Aujourd’hui, où sont les bâtiments ou monuments qui incarnent le Sénégal indépendant ? Nulle part, à part les traces laissées par Wade, comme le monument de la Renaissance. Où est-ce que le jeune Sénégalais peut rencontrer un symbole, un bâtiment ou un monument qui incarne la grandeur du Sénégal indépendant puisque Dakar-Plateau, le cœur de l’Etat, est un hymne architectural à la grandeur de la France coloniale, avec le Palais présidentiel (ancienne résidence du Gouverneur général), l’Assemblée nationale (ancienne assemblée territoriale de l’Afrique occidentale française) et le ministère des Affaires étrangères (le Tribunal de l’Aof). Puisque «l’architecture est de la musique figée», comme disait Goethe, la France coloniale a joué sa partition et a figé l’architecture de Dakar, ce qui fait que le Sénégal indépendant y est absent, d’où l’impossibilité pour des jeunes, d’y rencontrer leur Sénégal. Il est urgent de bâtir, mais surtout de bâtir grand. Le président Macky Sall a raison de voir grand avec le Ter. Ce que les Grecs appellent l’hubris, la démesure, folie des grandeurs, qui est un défaut pour un homme ordinaire, est la plus grande qualité d’un homme politique.

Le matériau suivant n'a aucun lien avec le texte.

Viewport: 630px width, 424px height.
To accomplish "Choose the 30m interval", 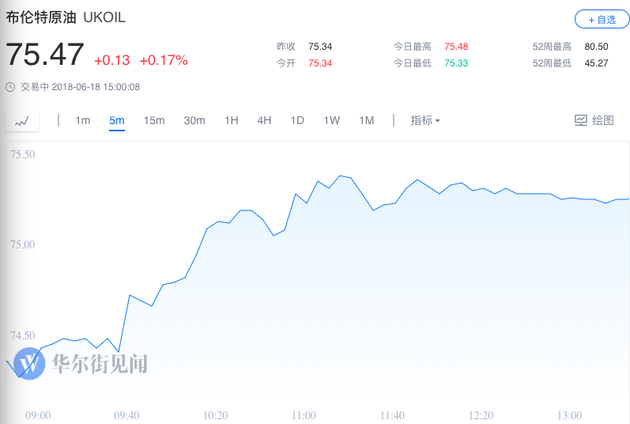I will click(194, 120).
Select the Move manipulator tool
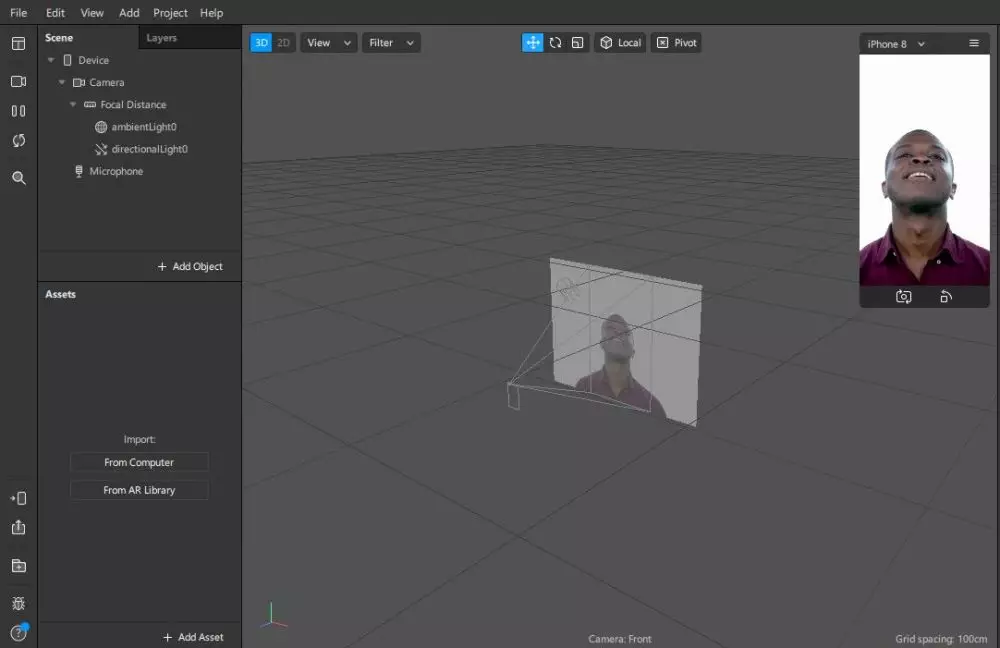The image size is (1000, 648). (x=533, y=43)
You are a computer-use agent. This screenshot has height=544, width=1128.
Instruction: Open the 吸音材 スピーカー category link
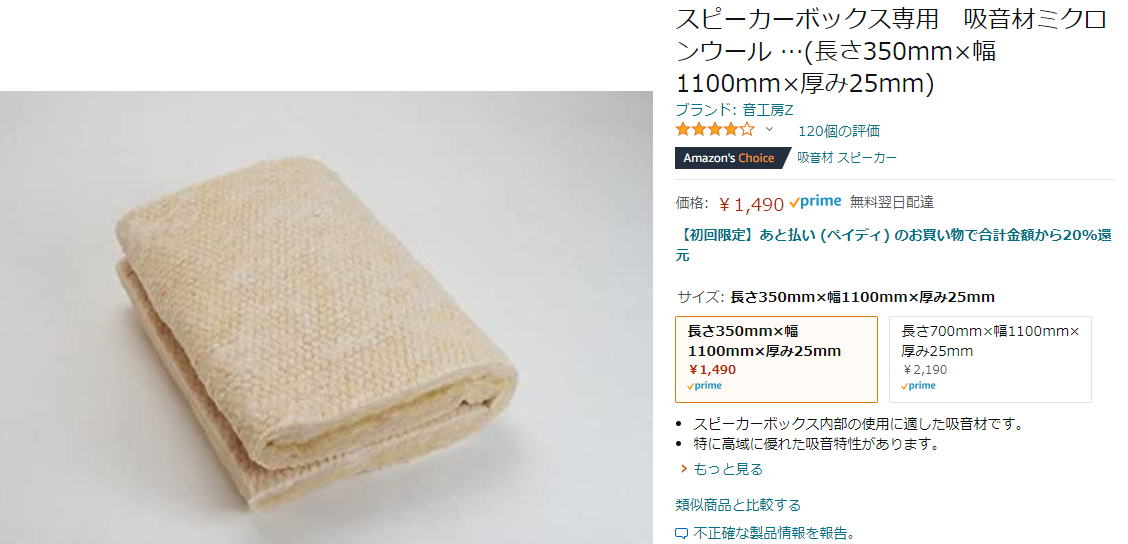[847, 158]
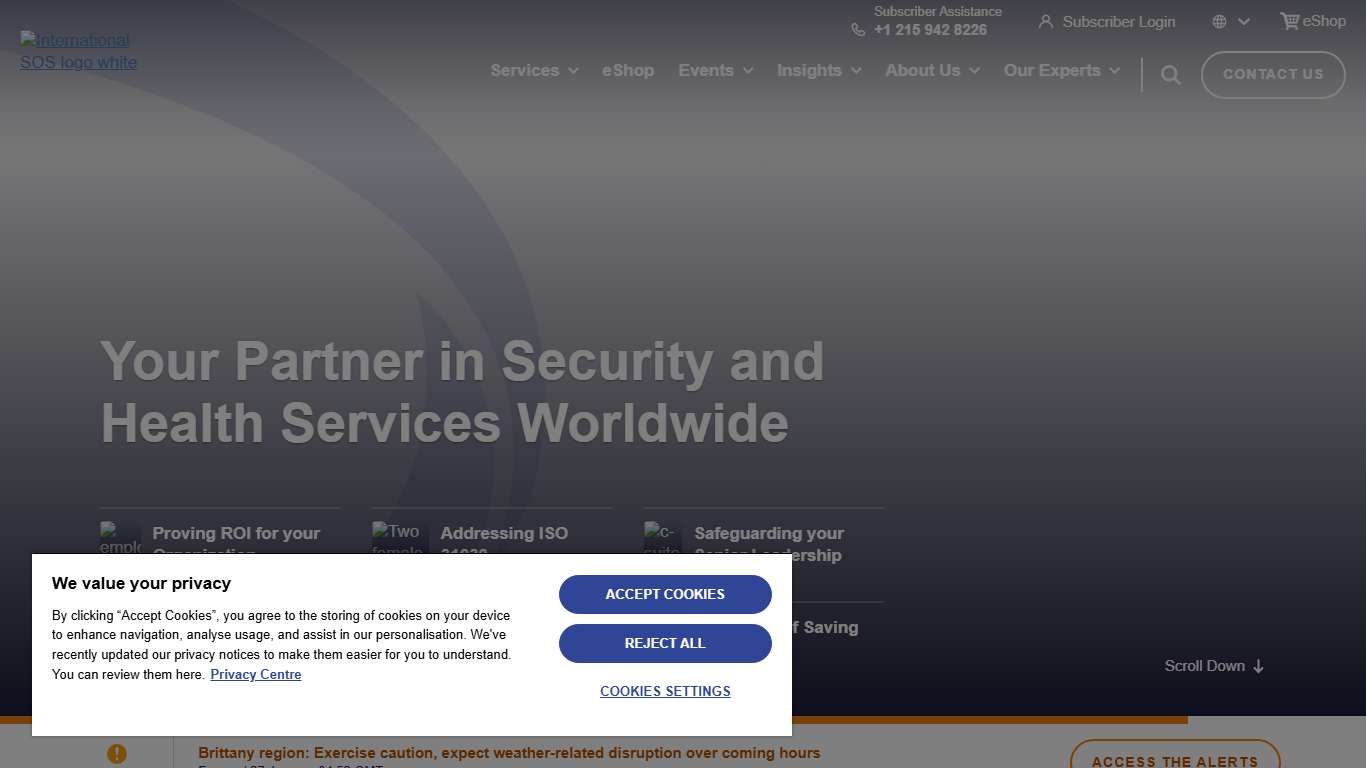This screenshot has height=768, width=1366.
Task: Click the globe language icon
Action: tap(1219, 22)
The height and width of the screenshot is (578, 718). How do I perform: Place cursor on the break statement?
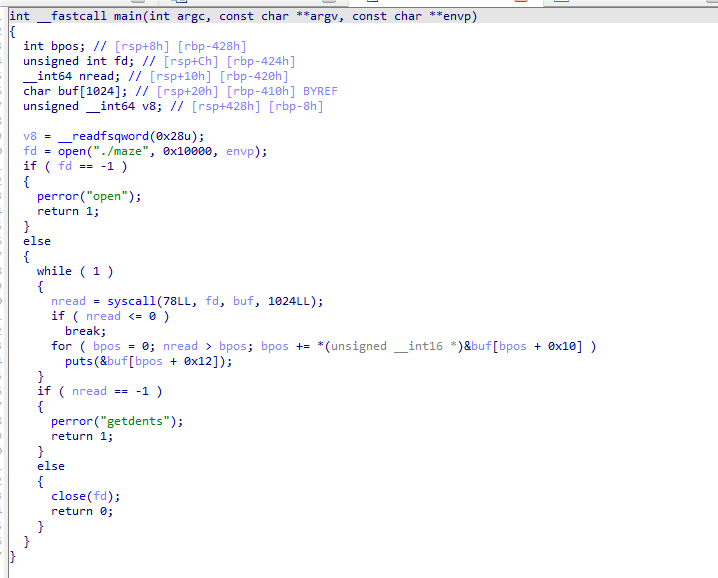[84, 331]
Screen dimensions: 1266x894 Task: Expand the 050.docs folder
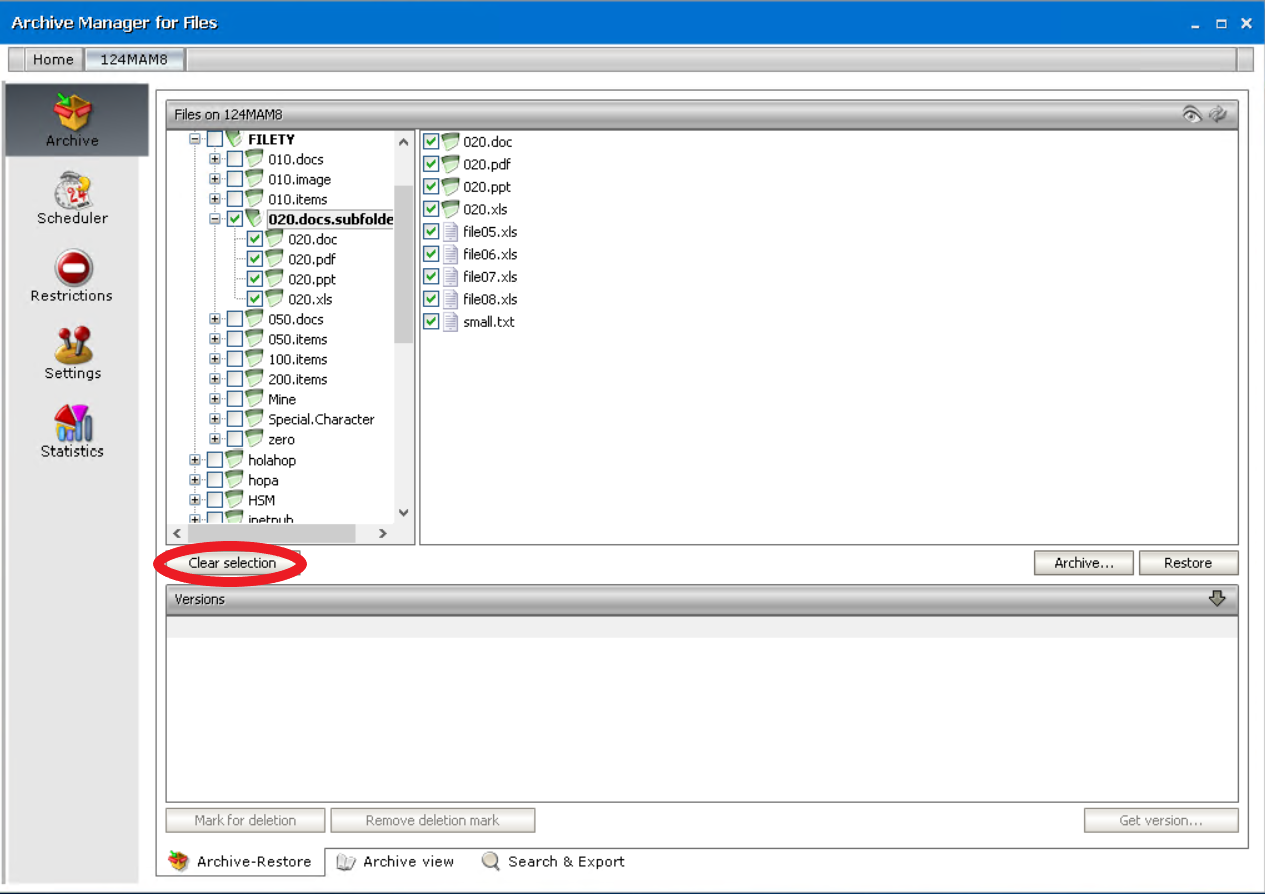click(215, 319)
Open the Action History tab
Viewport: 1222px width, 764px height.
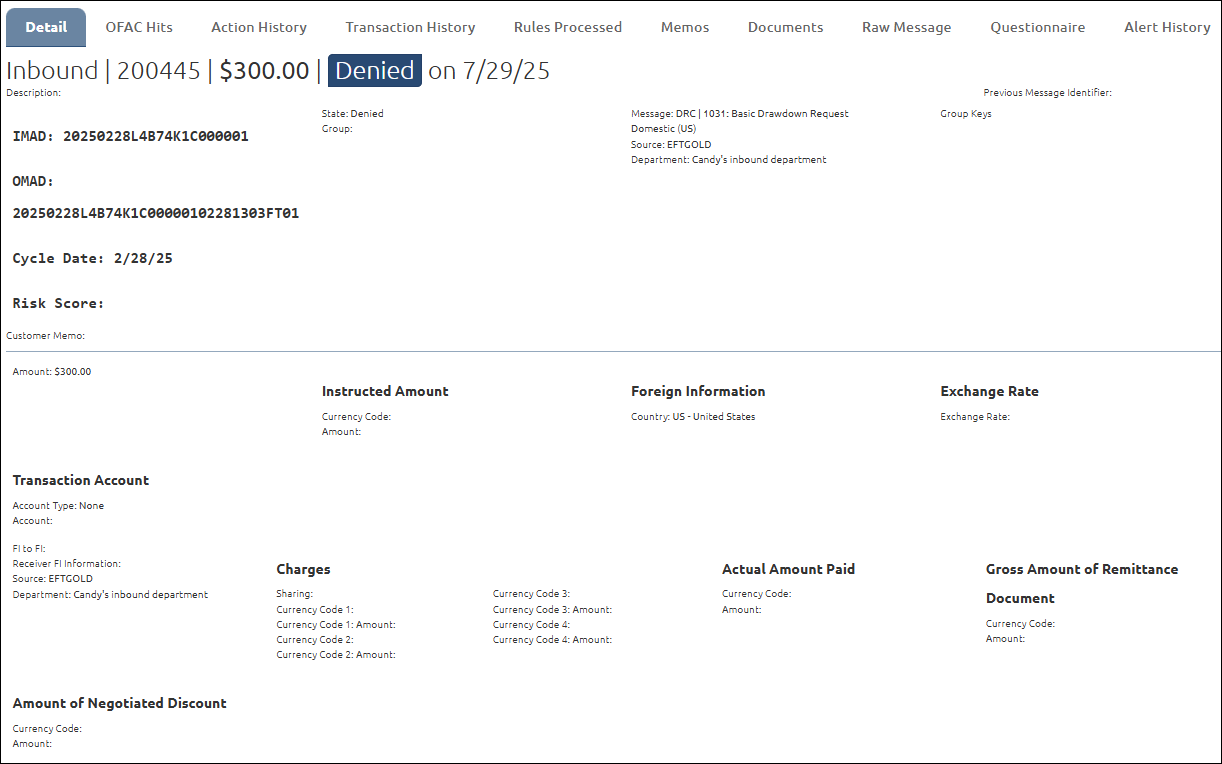point(258,27)
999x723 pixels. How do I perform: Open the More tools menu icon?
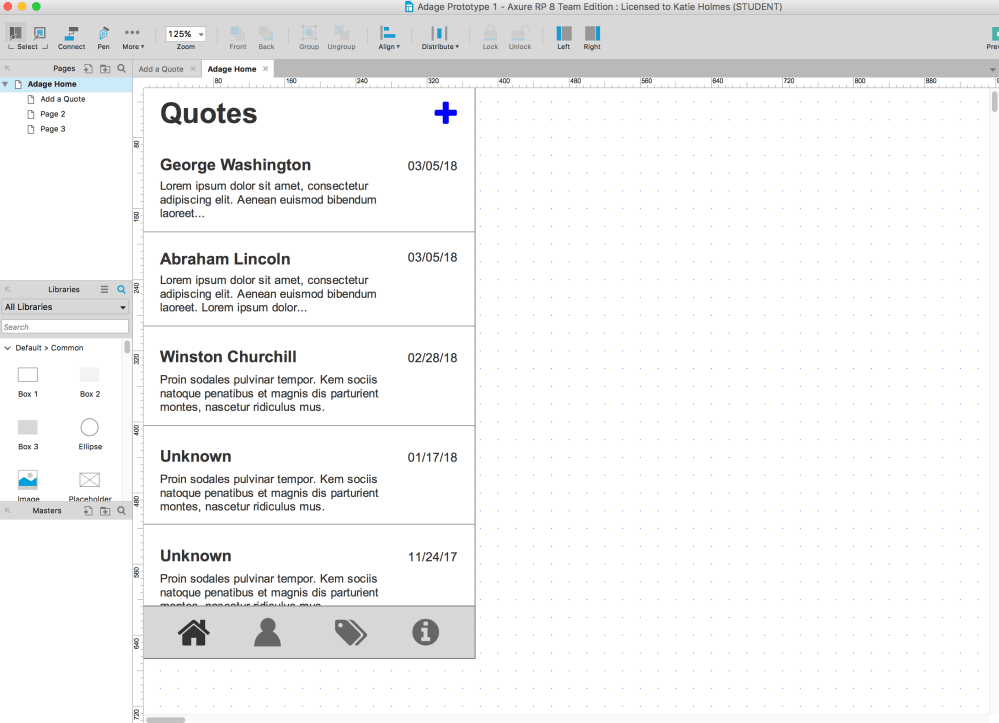click(132, 34)
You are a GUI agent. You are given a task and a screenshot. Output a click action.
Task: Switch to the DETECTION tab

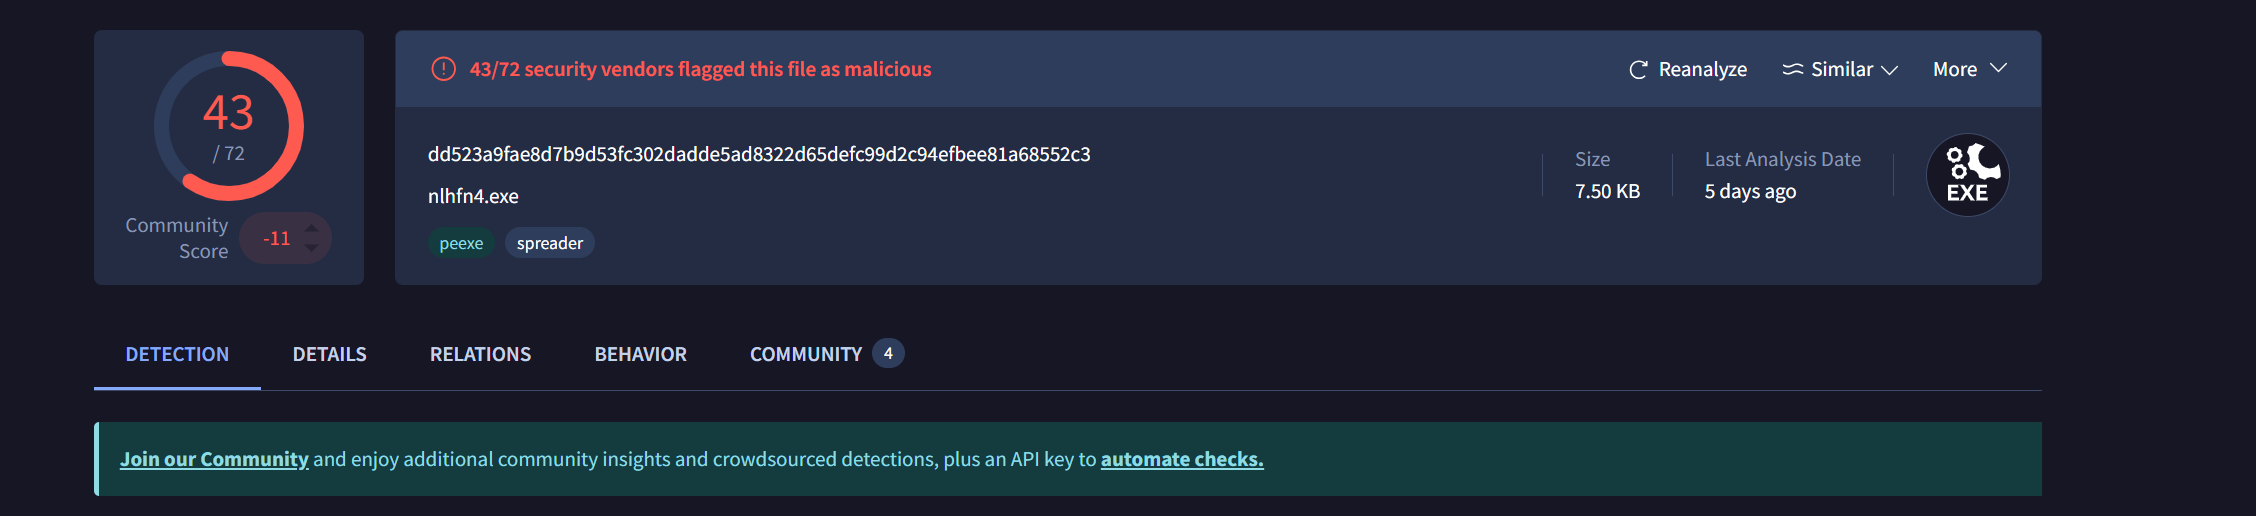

Heureusement que le Sénégal a eu en 2000, un Président comme Wade, qui a ouvert la boite de Pandore de l’hubris d’Etat, après quarante ans de manque d’ambition et de sobriété socialiste, qui s’est contentée de la rente architecturale coloniale. En 2000, à part l’encombrement, si Mesmer revenait à Dakar, il ne serait point dépaysé. Diamniadio ne doit pas être une finalité (désengorger Dakar), mais le début, la porte qui s’ouvre sur le pays et le continent, contrairement à Dakar qui est la porte qui s’ouvre sur l’Atlantique. Diamniadio est la première vraie ville bâtie par le Sénégal indépendant qui, par manque d’ambition, s’est contenté de bidonvilles, et Diamniadio n’est pas sur la côte comme l’aéroport de Diass, car petit à petit, le Sénégal déconstruit sa logique atlantiste pour regarder vers le continent, qui est notre avenir. Cette logique atlantiste, qui voulait qu’il soit beaucoup plus facile d’aller à Paris qu’à Kédougou.

C’est pourquoi le Ter à Diamniadio, qui n’est qu’un début, doit aller jusqu’à Tamba, qui est la porte qui nous ouvre le continent. Le Ter Diamniadio-Tamba. Quel grand projet ! Quelle grande querelle, mais comme disait Napoléon : «L’impossible est le refuge des poltrons… Etre grand, c’est soutenir une grande querelle.» Nous préférons des querelles politiques sur de grands projets, plutôt que les petites querelles sur le fichier électoral, qui ne font que l’affaire des rentiers de la tension électorale ou les armes de distraction massive de rentiers de la tension religieuse, comme la loi sur l’homosexualité, qui n’arrange que certains Ong en quête de financement occidental et des associations religieuses musulmanes, en quête de financement arabe.

L’argent du pétrole doit en grande partie, être consacré aux infrastructures et non pas à faire du social car, comme disent les Chinois, «quand vous faites du social, vous créez plus de social». En tout cas, depuis que les Chinois ont commencé à faire moins de social avec Deng Xiaoping et son slogan : «Enrichissez-vous !», la Chine a trouvé le chemin de l’émergence en fast-track. Je suis de ceux qui pensent qu’il est préférable d’avoir tort avec Deng, plutôt que d’avoir raison avec Mao. Napoléon a donné à la France le Code civil, la Cour des comptes, les préfets, le juge d’instruction, mais a surtout laissé des traces indélébiles dans l’architecture de Paris, comme l’Arc de Triomphe, une preuve par le béton que : «Tout ce qui est grand est beau.» Macky Sall a eu son deuxième mandat parce que, entre autres, il a remporté la bataille de la surenchère de la construction, qui l’opposait à Wade. Le Sénégal ne remerciera jamais Wade d’avoir ouvert la boite de Pandore de l’hubris, qu’aucun de ses successeurs ne pourra fermer.